PALpy provides a Python interface to PAL, the positional Astronomy Library (ascl:1606.002), which is written in C. All arguments modified by the C API are returned and none are modified. The one routine that is different is palObs, which returns a simple dict that can be searched using standard Python. The keys to the dict are the short names and the values are another dict with keys name, long, lat and height.

[ascl:2405.020]
tapify: Multitaper spectrum for time-series analysis

tapify implements a suite of multitaper spectral estimation techniques for analyzing time series data. It supports analysis of both evenly and unevenly sampled time series data. The multitaper statistic tackles the problems of bias and consistency, which makes it an improvement over the classical periodogram for evenly sampled data and the Lomb-Scargle periodogram for uneven sampling.

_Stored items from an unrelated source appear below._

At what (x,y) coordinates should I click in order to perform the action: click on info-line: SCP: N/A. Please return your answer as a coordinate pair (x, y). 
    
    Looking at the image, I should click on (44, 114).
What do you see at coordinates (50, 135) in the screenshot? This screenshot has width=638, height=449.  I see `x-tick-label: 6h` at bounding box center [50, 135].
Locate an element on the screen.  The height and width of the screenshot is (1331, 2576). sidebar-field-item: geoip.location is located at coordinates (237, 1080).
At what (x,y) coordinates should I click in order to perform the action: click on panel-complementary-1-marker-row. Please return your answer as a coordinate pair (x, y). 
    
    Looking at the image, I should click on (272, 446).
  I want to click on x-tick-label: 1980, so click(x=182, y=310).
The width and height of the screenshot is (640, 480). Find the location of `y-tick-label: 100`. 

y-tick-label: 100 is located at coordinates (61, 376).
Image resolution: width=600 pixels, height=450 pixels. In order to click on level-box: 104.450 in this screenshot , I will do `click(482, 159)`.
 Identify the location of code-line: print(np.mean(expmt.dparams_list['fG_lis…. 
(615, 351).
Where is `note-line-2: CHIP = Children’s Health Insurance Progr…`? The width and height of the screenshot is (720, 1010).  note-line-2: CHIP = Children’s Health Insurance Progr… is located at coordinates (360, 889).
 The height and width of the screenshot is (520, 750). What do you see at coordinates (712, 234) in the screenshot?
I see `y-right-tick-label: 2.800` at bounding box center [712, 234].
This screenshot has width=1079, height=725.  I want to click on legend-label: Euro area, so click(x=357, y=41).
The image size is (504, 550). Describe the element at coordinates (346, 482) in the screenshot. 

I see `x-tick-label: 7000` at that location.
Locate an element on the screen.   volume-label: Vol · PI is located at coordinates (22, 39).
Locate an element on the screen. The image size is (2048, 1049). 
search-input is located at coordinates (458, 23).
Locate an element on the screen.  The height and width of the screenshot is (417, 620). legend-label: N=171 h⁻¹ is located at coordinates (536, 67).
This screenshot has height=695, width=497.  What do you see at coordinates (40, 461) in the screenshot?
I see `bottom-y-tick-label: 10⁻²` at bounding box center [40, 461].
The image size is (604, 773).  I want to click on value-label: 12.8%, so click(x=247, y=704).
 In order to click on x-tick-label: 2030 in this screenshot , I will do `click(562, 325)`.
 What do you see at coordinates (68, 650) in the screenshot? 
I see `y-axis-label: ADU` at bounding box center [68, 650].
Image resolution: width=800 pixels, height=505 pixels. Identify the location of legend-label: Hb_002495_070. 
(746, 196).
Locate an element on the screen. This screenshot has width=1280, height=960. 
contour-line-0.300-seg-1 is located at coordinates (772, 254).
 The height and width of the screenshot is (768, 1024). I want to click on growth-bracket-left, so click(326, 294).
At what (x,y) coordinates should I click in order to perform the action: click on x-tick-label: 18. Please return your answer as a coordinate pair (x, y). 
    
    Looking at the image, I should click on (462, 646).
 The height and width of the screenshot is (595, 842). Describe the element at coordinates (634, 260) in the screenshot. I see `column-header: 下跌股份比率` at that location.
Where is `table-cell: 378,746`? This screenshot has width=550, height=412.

In basic statistical terms, this estimator provides a confident look at the properties of a time series in the frequency or Fourier domain.

[ascl:2405.019]
coronagraph: Python noise model for directly imaging exoplanets

coronagraph provides a Python noise model for directly imaging exoplanets with a coronagraph-equipped telescope. Based on the original IDL code for this coronagraph model, coronograph_noise (ascl:2405.018), the Python version has been expanded in a few key ways. Most notably, the Telescope, Planet, and Star objects used for reflected light coronagraph noise modeling can now be used for transmission and emission spectroscopy noise modeling, making this model a general purpose exoplanet noise model for many different types of observations.

[ascl:2405.018]
coronagraph_noise: Coronagraph noise modeling routines

coronagraph_noise simulates coronagraph noise. Written in IDL, the code includes a generalized coronagraph routine and simulators for the WFIRST Shaped Pupil Coronagraph in both spectroscopy and imaging modes. Functions available include stellar and planetary flux functions, planet photon and zodiacal light count rates, planet-star flux ratio, and clock induced charge count rate, among others. coronagraph_noise also includes routines to smooth a plot by convolving with a Gaussian profile to convolve a spectrum with a given instrument resolution and to take a spectrum that is specified at high spectral resolution and degrade it to a lower resolution. A Python implementation of coronagraph_noise, coronagraph (ascl:2405.019), is also available.